Dois desses clássicos estão completando 50 anos - A Bela da Tarde, de Luis Buñuel, e A Primeira Noite de Um Homem, de Mike Nichols. Os outros três títulos não são menos emblemáticos - Stromboli, de Roberto Rossellini; Acossado, de Jean Luc-Godard; e Mulholland Drive - Cidade dos Sonhos, de David Lynch.

Catherine Deneuve virou mito interpretando Sévérine, a burguesa insatisfeita no casamento e que se prostitui, à tarde, no bordel de Madame Anaïs. Buñuel integra num mesmo bloco narrativo as fantasias sexuais da protagonista, experiências passadas e até projeções futuras. E dessa forma ele rompe com o realismo psicológico, criando enigmas. Nunca saberemos o que o cliente japonês mostra à Bela da Tarde naquela caixa. Parece pouco, mas o mistério do filme vem por aí.

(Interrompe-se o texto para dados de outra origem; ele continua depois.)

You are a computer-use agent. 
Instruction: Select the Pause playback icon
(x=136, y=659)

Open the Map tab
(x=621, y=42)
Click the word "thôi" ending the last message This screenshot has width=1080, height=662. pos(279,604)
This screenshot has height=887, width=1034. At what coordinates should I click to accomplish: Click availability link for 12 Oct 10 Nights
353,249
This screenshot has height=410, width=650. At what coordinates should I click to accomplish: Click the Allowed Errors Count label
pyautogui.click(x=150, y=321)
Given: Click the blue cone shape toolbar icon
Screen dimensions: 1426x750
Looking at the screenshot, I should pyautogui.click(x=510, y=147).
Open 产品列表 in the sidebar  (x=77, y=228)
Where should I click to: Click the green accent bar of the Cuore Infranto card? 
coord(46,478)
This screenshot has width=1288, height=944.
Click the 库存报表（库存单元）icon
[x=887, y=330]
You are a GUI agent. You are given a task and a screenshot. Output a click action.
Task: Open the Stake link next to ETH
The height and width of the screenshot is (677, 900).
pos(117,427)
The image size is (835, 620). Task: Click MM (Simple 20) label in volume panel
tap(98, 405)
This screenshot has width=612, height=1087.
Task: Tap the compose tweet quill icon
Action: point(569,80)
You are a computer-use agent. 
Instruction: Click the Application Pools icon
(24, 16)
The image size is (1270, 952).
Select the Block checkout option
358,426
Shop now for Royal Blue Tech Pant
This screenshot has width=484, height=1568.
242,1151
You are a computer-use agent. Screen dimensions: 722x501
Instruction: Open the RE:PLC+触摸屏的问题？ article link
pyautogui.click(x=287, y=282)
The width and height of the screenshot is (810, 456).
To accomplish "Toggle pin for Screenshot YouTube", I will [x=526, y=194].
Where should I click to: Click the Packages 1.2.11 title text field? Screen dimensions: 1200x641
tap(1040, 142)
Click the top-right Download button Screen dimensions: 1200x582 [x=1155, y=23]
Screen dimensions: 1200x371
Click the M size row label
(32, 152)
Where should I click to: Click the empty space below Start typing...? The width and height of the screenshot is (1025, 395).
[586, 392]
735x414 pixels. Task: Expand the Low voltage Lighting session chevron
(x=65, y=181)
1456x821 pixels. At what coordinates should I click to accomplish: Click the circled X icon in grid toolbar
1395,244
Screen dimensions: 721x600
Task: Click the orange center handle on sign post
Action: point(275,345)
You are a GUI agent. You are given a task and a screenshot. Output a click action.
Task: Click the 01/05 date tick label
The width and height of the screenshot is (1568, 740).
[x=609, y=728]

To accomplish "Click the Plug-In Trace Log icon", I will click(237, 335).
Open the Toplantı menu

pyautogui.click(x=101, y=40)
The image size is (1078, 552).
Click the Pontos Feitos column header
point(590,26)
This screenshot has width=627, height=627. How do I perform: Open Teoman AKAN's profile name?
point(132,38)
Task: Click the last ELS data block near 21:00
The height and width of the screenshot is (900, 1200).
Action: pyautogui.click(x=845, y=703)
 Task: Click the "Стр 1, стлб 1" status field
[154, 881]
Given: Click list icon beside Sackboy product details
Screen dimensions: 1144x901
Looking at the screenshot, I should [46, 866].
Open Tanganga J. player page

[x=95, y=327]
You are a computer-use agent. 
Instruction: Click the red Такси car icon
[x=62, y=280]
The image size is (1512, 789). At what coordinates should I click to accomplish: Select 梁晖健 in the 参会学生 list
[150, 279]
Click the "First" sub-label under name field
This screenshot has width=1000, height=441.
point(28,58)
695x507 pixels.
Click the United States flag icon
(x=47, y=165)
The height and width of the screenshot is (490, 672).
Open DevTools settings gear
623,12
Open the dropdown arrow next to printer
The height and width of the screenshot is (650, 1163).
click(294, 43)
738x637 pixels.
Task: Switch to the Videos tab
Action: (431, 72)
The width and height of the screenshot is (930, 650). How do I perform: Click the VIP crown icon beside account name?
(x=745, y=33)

O primeiro Godard - Jean-Paul Belmondo, como Michel Poiccard, vive a vida vertiginosamente -; o universo de sonhos de David Lynch; e Ingrid Bergman, a maior estrela de Hollywood no fim dos anos 1940, vivendo sua experiência mística naquele vulcão, com o mestre do neorrealismo, Rossellini. E Benjamin Braddock/Dustin Hoffman seduzido por Mrs. Robinson/Anne Bancroft. A primeira noite de um homem não seria tão mágica sem a trilha de Simon e Garfunkel.